I have been avoiding competitive sports for some time now. The kids are plenty active in gymnastics and swimming classes. Connor has recently started taking a sports skills class that is a combination of teaching the very basics of sports and also tumbling. He really enjoys it but a lot of his friends are in T-ball or soccer.

So we took the plunge and pre-registered him for fall soccer, in April. That’s right the season doesn’t begin for 4 months. I have been very hesitant and nervous about enrolling him in soccer. The commitment scares me. I have heard stories of extreme parents and committing every Saturday, rain or shine, is not really my idea of fun. As a result I have poured over the AYSO website, reading every aspect of it to know what to expect. I pre-pre-registered him 2 months ago and then had to walk the paperwork in this weekend.

We were turned away because we didn’t have his birth certificate with us. Can you believe it? I have signed him up for the Under-5 division; no scores, no practices, and no goal keepers, but I still need proof of his age. Ridiculous! Honestly, who would lie to get their 6-year-old into the Under-5 division just so the child has an advantage 3 years from now. I don’t think I am cut out for this sports-thing.

Moms of Boys Unite!

March 30th, 2009

There is a conspiracy in the fashion world. Its almost sexism. Girls clothes are preferred over boys clothes. All the girls clothes gets special treatment. They are in the fashionable colors. They get priority placement at the cash register. The boy clothes are hidden in the back corner and have far fewer choices.

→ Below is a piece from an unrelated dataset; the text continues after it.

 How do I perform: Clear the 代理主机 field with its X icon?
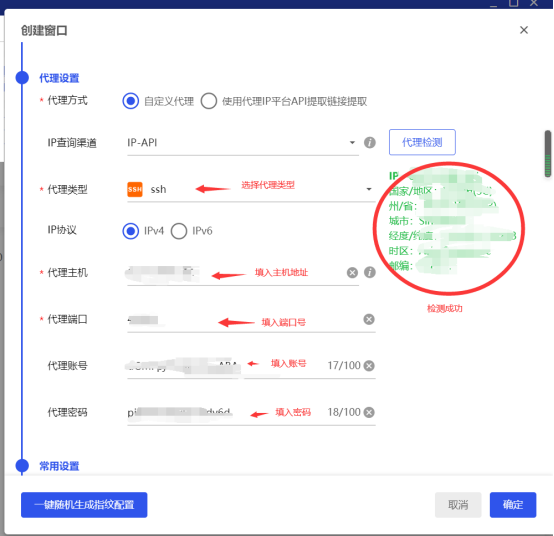pos(352,272)
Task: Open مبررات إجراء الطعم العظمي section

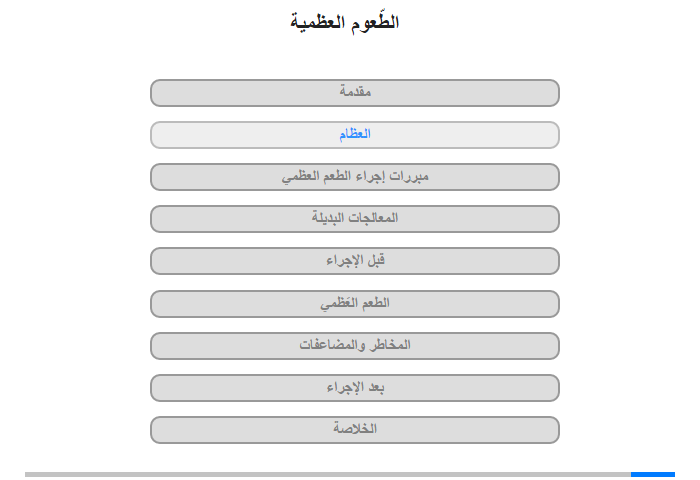Action: 354,177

My littlest dude is ready for shoes. Not real ones from Stride Rite. No the soft soled ones that are sort-of shoes, but not really. He is starting to stand and before the month is out he will be needing shoes for when we are out and about so he can stand on the filthy floor at McD’s. In the past I have purchased the Robeez. This time we are going to try out the Pedipeds.

I typed in www.pediped.com ready to find lots of cute little boy ’shoes’ to choose from. The three pics on the home page is a large one of 8 little girls sitting in their Easter Finest on a garden bench swinging their pediped-clad feet back and forth. The next picture is a close up of those adorable white buckled shoes and the 3rd picture is the same shoes in the soft soled variety.

Yes! I get it. Boys aren’t cute. Girls clothes are cuter. But my not-cute boy will one day grow up to squish a spider for that squealing girl in her Mary Janes or he will take out the trash for the same little girl so her dress doesn’t get ruined. So please don’t ignore the boys moms, um, I mean the boys.

Gone

March 27th, 2009

They are all gone. All that is left is a few pairs of underwear that are as big as a circus tent and just as brightly colored and 2 bathing suits. There are no more maternity clothes in this house. Wow. I might actually cry. Well, the only thing that will keep me from crying is that I gave them to a good friend with the stipulation that she give them back “just in case”. Its given me an out. I can have them back if I want them or if I need them. I love having the safety net of getting rid of things and no intentions of having more babies, but I can still change my mind or have it changed for me.

I can’t believe that I have been doing the baby/pregnant thing for 7 years now. Some days it feel longer, but on nights like this where everyone is sleeping and quiet it seems like yesterday when I first started shopping for my tent shirts and had to learn how maternity pants worked. *sniff* Yeah, I’m gonna need those clothes back. At least for the memories.